*** Begin section ***

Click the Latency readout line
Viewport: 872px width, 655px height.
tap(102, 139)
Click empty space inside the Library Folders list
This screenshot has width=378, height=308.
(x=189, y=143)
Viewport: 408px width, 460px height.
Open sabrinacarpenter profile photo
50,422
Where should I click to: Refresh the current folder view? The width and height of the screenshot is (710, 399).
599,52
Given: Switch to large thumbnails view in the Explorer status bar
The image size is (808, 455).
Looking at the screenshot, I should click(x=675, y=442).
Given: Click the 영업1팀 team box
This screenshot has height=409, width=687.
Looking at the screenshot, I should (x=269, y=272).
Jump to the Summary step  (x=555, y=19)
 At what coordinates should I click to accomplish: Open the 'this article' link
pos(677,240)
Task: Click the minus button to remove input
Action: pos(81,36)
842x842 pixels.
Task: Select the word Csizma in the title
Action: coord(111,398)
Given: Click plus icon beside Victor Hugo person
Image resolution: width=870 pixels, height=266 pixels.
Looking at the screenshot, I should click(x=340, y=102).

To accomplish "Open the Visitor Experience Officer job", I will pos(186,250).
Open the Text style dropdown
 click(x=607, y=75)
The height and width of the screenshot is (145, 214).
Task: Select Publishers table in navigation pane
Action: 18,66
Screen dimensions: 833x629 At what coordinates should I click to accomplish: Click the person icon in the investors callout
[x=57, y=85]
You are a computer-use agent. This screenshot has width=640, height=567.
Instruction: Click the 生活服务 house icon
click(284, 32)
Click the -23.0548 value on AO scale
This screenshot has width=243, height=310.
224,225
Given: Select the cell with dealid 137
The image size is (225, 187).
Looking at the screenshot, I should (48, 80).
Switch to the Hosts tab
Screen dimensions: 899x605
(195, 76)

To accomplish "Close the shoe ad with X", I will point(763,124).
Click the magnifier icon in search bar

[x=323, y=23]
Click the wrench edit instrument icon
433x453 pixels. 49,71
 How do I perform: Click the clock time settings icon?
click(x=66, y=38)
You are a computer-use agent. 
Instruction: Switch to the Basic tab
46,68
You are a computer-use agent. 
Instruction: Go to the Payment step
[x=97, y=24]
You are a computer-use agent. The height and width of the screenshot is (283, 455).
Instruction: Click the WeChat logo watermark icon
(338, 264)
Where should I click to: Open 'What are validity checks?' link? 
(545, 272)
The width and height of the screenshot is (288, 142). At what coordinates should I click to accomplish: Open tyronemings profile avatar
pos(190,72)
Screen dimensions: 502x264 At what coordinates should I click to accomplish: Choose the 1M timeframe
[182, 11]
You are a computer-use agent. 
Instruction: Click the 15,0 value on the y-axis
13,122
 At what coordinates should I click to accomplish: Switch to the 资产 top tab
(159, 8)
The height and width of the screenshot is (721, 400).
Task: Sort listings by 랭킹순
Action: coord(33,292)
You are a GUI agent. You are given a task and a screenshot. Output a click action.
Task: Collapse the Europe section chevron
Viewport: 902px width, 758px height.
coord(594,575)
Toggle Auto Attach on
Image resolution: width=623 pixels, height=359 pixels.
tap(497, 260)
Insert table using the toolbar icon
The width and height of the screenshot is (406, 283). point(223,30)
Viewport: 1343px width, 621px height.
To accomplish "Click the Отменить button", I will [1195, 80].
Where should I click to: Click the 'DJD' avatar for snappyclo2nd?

*** End section ***

What the exercise asks: All lines containing "will" in the material above should appear in your reply, copied exactly.

Answer for this exercise:
To accomplish "Open the Visitor Experience Officer job", I will pos(186,250).
To accomplish "Close the shoe ad with X", I will point(763,124).
To accomplish "Click the Отменить button", I will [1195, 80].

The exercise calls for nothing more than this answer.